EXERCISE AIM: Of all the entries below, only the lines from the one with "Task: Switch to second Viz tab on left screen" up to and including the one with "Viewport: 506px width, 329px height." are to be duplicated exactly.

RECORDS FOR THE EXERCISE:
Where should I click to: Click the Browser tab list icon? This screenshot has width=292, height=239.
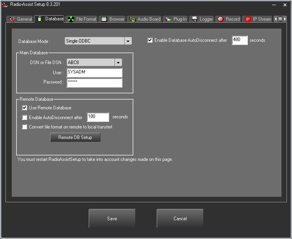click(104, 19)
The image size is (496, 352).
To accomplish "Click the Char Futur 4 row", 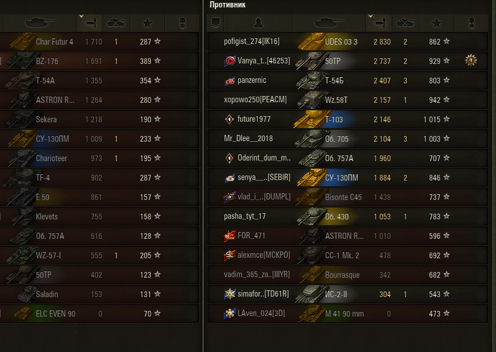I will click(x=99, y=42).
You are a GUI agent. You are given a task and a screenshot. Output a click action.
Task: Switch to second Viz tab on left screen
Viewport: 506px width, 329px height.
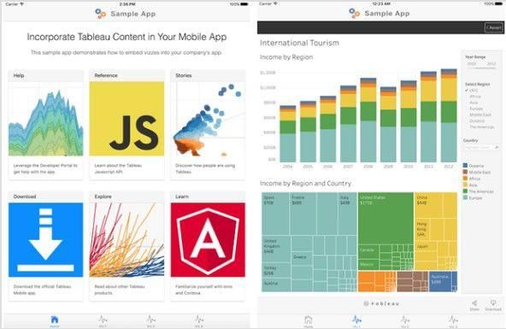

---

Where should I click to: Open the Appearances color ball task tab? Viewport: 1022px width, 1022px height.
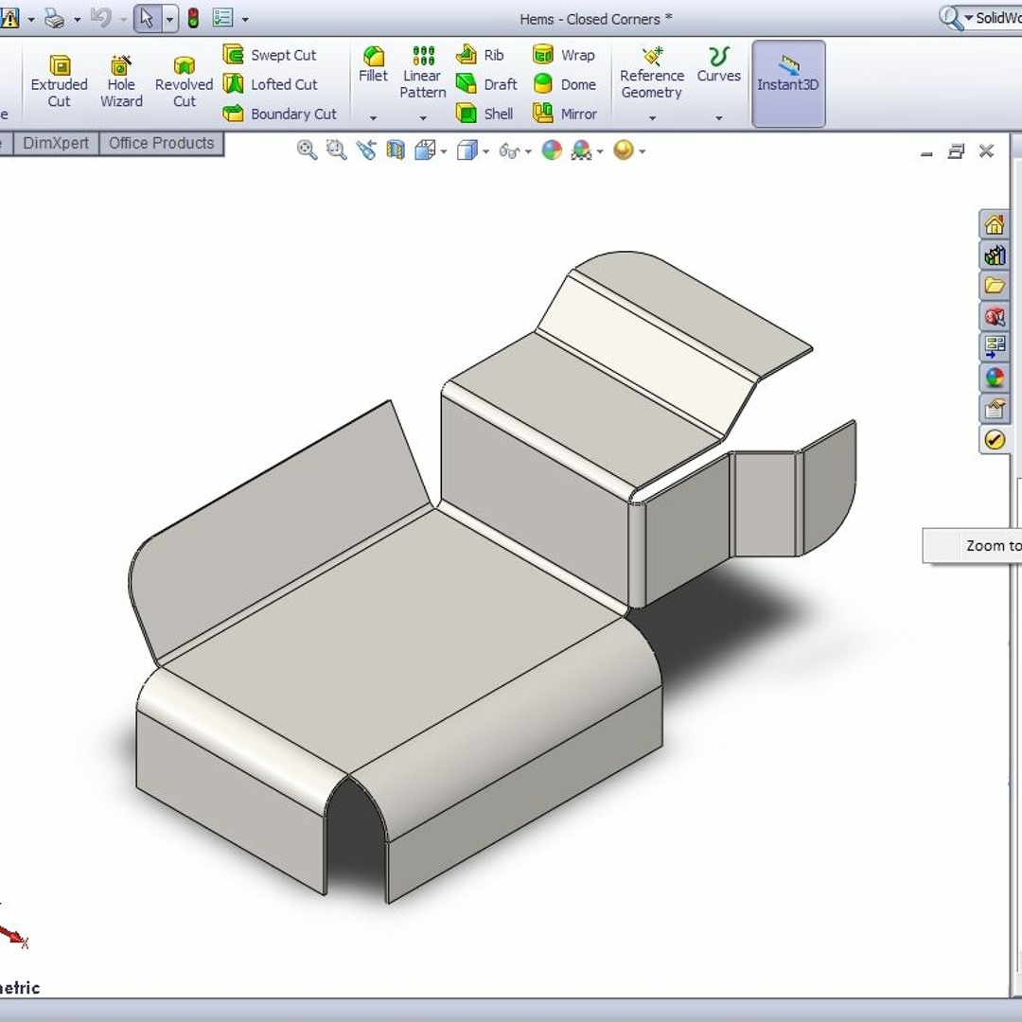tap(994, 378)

RESPONSE TO THE EXERCISE:
Task: Switch to second Viz tab on left screen
Viewport: 506px width, 329px height.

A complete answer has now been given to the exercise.